### Description of the task
Copy each line of the data below with the word "agent".

### Source data
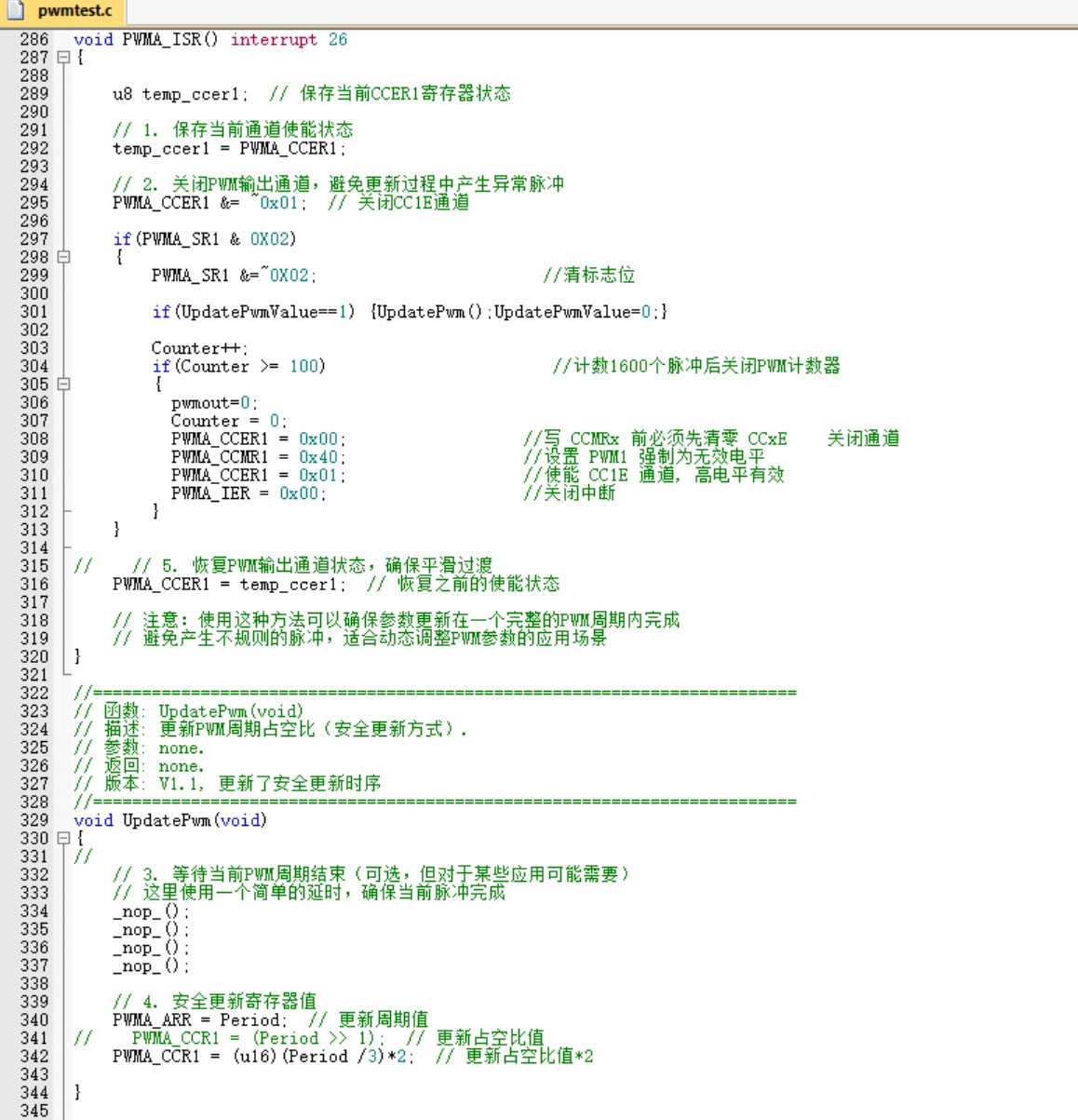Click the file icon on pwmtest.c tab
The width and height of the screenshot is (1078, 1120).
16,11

--

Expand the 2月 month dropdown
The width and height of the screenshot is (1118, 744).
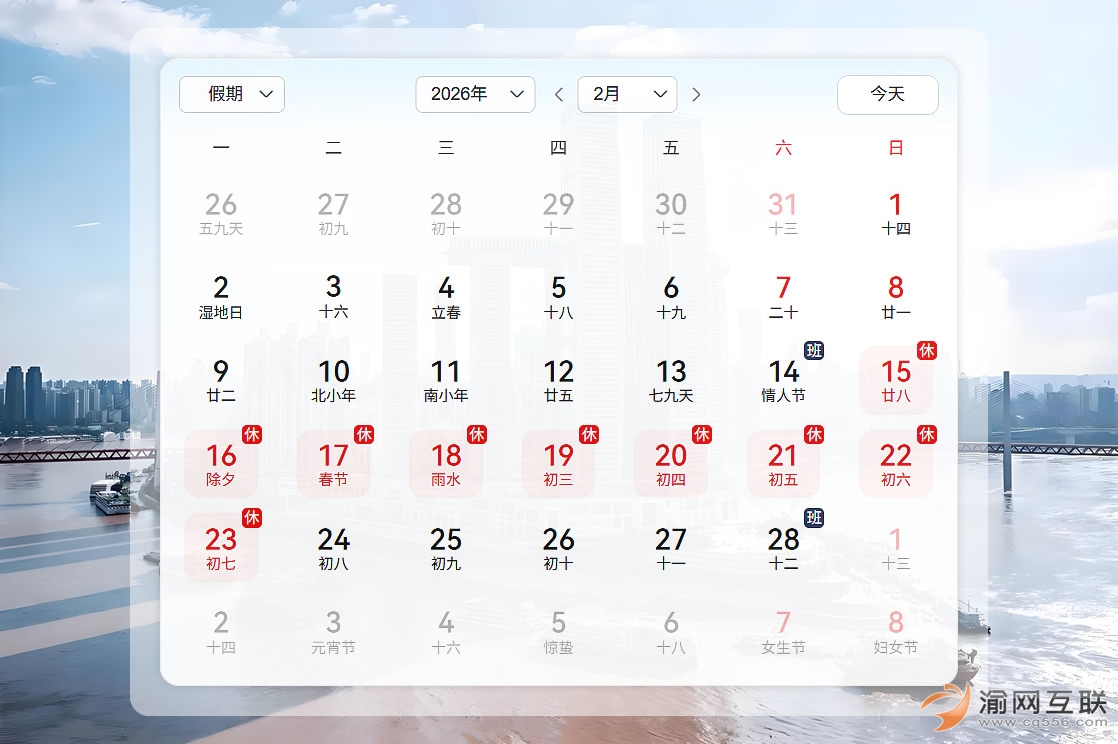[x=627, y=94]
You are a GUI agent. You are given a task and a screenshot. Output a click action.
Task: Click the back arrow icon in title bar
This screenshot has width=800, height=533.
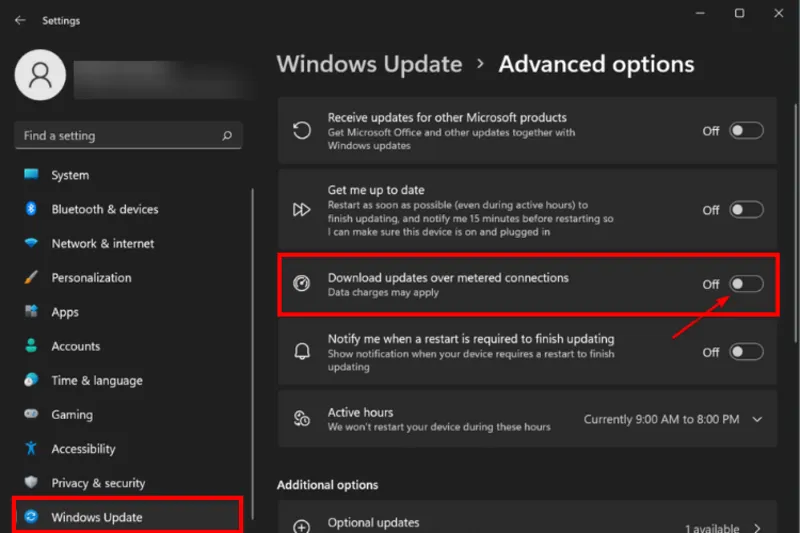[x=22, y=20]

...

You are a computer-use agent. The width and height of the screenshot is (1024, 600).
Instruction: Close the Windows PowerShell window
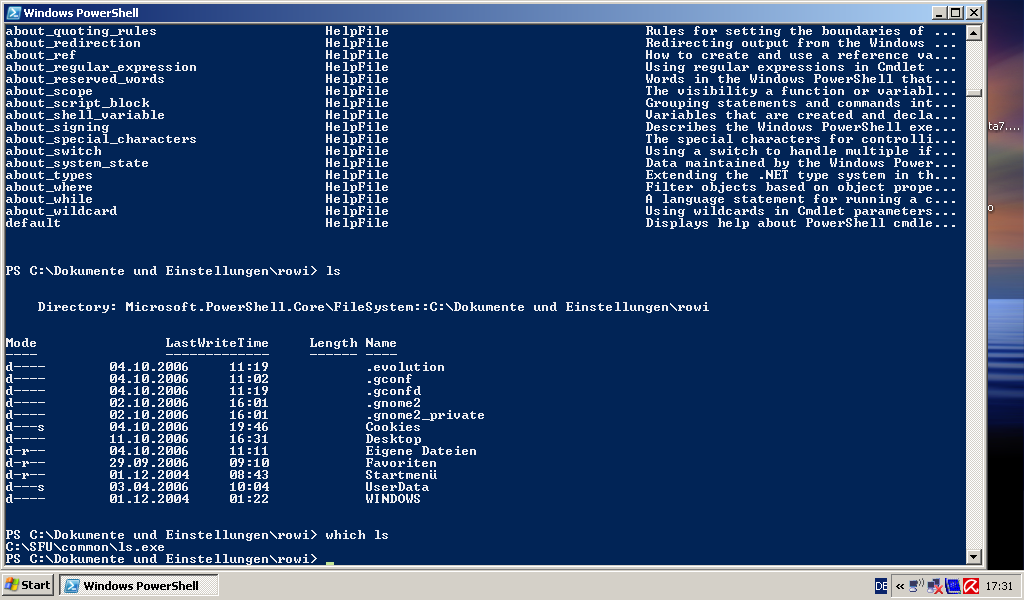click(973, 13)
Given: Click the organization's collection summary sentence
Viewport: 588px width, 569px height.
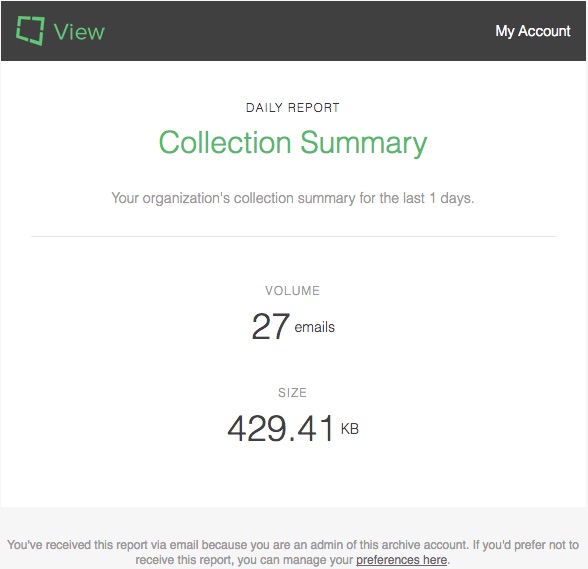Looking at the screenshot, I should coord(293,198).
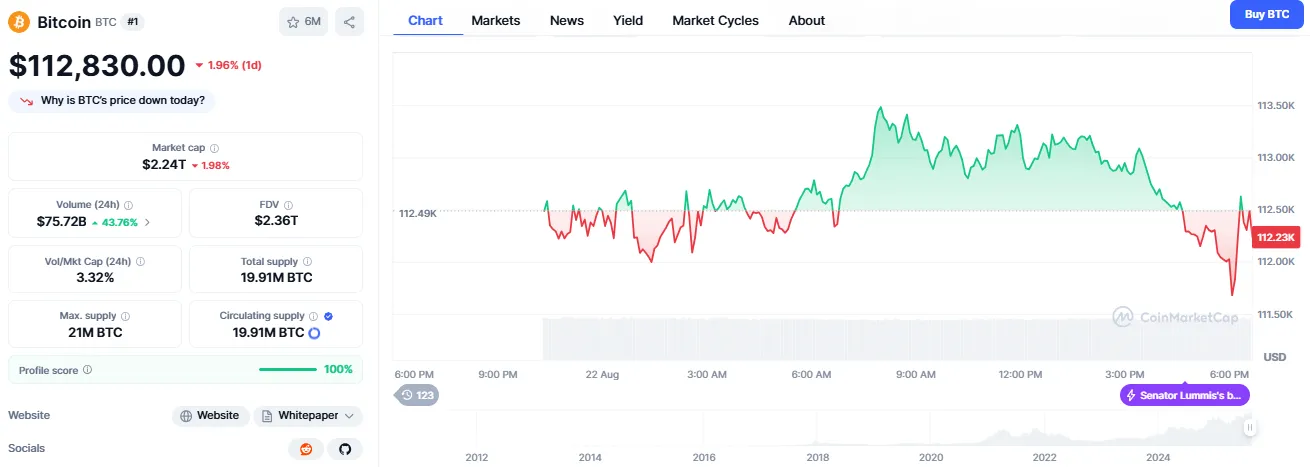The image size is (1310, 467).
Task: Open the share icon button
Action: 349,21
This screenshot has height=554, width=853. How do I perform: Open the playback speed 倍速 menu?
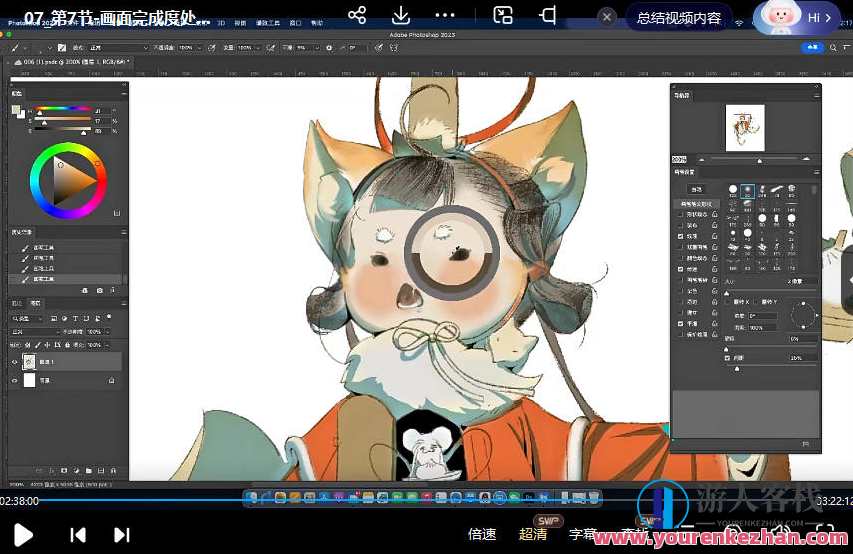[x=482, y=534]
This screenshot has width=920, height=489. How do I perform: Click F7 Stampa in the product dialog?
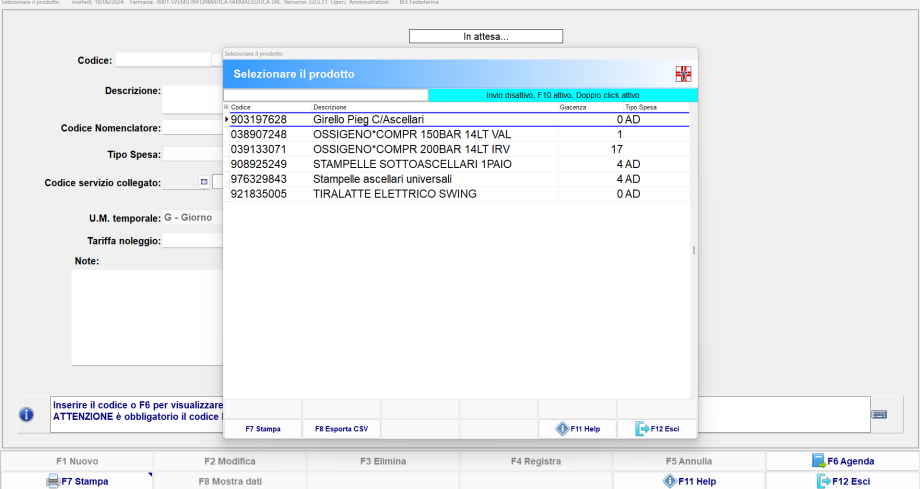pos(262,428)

### Exercise answer
You are a GUI agent. You are given a task and a screenshot. Output a click action.
You are a computer-use agent. The width and height of the screenshot is (1024, 600).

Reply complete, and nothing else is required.